Task requirements: Could you continue the article below, about the National Gallery's exhibitions and cancelled events, picking up after its last sentence?

The National Gallery in London remains open and went ahead with the launch of a major Titian exhibition earlier this week, reuniting six paintings, which includes ones on loan from the Isabella Stewart Gardner Museum in Boston, and the Museo del Prado in Madrid. Both lending institutions are now closed.

Artemisia Gentileschi, Self Portrait as a Lute Player (around 1615-17).

Artemisia Gentileschi, Self Portrait as a Lute Player (around 1615-17). Wadsworth Atheneum Museum of Art. Charles H. Schwartz Endowment Fund 2014.4.1 © Wadsworth Atheneum Museum of Art.

The National Gallery is due to open its highly-anticipated exhibition featuring 30 works by the early female Italian Baroque painter Artemisia Gentileschi early next month. But 20 of the works are due to come from Italy, including paintings from the now shuttered Uffizi Galleries, and another from the Prado. Key works are also due to be couriered from the National Gallery of Art in Washington, DC, and the Metropolitan Museum of Art in New York, which are now closed, as well as the Wadsworth Atheneum, which remains open but has put in place precautionary measures. A spokeswoman for the National Gallery in London confirms that it is talking to lenders but the exhibition is still due to open on April 4 at the time of writing. (The NGA and Wadsworth did not respond to requests for comment about going head with the loans.)

Cancelled Events

While the government was advising museums to remain open, and large-gatherings to go ahead, some organizations are taking matters into their own hands, including Buckingham Palace, with the Queen scaling back her public engagements. The English Premier League has stopped all soccer matches this month. The climate activist group Extinction Rebellion is postponing all of its planned mass public gatherings until May 23, including in the UK. A trickle of cancellations and postponements of smaller events indicates a shift in direction, starting with smaller organizations.

Records supplied:

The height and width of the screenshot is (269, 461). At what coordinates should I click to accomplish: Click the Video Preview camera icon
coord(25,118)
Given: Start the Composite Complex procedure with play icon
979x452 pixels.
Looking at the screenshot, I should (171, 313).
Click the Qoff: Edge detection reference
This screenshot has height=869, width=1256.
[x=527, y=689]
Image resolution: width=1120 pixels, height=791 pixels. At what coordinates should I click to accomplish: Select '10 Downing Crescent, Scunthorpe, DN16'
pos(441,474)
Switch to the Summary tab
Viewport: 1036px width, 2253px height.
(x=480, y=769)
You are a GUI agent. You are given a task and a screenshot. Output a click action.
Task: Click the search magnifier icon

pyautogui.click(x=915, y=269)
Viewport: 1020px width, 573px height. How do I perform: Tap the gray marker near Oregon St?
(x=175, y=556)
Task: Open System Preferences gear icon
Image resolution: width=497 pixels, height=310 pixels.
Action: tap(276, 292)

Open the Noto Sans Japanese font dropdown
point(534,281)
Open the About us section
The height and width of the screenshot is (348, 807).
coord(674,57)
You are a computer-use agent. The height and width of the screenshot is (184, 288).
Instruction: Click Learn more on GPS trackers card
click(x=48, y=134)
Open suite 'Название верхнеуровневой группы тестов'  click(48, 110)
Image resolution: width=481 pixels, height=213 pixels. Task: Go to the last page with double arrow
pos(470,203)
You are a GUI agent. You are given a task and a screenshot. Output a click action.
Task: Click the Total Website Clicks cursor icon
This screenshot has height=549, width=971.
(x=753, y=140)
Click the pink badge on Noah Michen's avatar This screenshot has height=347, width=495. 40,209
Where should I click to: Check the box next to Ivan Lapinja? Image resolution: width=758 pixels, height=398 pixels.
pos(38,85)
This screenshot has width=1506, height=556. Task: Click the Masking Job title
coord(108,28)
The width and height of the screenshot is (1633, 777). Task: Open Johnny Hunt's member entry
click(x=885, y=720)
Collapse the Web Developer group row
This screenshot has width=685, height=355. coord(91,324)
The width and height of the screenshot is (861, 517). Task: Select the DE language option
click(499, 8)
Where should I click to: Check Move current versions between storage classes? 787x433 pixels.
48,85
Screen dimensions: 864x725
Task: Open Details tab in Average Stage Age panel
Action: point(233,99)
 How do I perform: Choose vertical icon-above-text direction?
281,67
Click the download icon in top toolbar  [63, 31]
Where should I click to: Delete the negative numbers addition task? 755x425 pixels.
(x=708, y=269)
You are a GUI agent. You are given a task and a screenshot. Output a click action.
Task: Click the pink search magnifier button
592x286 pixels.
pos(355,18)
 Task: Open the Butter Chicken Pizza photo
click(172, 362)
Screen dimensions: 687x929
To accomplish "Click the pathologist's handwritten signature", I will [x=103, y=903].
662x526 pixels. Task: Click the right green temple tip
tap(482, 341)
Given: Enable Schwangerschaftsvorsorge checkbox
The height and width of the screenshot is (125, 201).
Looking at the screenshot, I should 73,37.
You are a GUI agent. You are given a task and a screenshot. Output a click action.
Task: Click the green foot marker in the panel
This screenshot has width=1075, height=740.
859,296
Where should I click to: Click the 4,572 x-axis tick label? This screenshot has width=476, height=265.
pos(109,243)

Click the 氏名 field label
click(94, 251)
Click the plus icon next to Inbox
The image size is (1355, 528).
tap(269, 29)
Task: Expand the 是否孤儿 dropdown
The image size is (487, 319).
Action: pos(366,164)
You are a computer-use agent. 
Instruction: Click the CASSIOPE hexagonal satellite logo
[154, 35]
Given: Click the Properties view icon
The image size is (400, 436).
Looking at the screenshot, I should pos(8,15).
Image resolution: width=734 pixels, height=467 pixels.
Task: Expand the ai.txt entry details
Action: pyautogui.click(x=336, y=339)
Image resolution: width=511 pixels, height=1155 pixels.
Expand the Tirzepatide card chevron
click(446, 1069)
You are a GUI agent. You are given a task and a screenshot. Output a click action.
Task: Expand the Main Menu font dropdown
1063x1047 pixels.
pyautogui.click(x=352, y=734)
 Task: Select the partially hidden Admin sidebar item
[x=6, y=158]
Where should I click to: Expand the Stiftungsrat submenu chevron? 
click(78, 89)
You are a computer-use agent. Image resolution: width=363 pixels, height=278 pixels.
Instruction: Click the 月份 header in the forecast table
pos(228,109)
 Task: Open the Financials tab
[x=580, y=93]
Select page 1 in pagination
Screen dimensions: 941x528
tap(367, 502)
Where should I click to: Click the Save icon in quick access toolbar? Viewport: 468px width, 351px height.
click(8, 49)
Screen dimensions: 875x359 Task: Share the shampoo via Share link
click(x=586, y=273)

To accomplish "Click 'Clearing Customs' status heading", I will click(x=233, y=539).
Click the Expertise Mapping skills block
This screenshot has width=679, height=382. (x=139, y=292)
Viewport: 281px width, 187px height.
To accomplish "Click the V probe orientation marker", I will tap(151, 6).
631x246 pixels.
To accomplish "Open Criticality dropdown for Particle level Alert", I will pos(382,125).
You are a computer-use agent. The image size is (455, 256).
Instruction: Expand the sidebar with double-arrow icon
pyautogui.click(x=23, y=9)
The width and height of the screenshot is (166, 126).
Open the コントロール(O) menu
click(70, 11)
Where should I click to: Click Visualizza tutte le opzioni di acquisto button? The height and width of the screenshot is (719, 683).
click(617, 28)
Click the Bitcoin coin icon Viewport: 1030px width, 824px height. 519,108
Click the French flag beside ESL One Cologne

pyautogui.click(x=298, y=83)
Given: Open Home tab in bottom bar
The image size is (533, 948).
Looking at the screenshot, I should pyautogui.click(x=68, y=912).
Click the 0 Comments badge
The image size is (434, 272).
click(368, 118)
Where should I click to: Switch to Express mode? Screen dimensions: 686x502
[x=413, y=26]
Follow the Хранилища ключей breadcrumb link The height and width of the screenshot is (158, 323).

Written response:
Pallant House Gallery in Chichester in the South of England is following government advice and remaining open to the public as usual, but its director Simon Martin, tweeted that he was “very sad” to cancel the private view of the gallery’s Spring exhibitions in light of the coronavirus. Martin writes “real action is necessary to protect the wellbeing of our own people, guests, and fellow citizens during this time.”

Olivier Malingue was one of the first commercial galleries in London to announce it is closing until March 29, but Sprüth Magers was hot on its heels, announcing today that it has temporarily shuttered its London location along with outposts in Berlin and Los Angeles. Elsewhere, the opening of the New York-based artist Olivia Erlanger’s solo exhibition at London’s Soft Opening, slated for April 2, has also been postponed. The gallery plans to continue the run of its current exhibition as planned until March 22.

Lost Income

A statement on the UK Museums Association website notes that the spread of the virus “has already hit visitor numbers and income” both as a result of a drop in visitors from overseas and at home. Artnet News understands that institutions are in talks with the government about the possible financial impact and cash-flow problems caused by the public health emergency.

While members are already taking the right precautionary measures to protect staff, volunteers and visitors, Heal says that the bigger issue will be the longer term impact if travel restrictions are applied, and bans on public gatherings include museums. 

“Many museums operate with tight financial margins and even a few weeks loss of income could seriously undermine their business models,” Heal says. “We would appeal to government and funders to provide financial support and emergency funding for institutions that are affected by the epidemic; and also ask funders to operate flexibility in terms of delivery of currently funded projects.”

UPDATE: The National Gallery announced on Monday, March 16, that its “Artemisia” exhibition has been postponed indefinitely due to “travel restrictions.”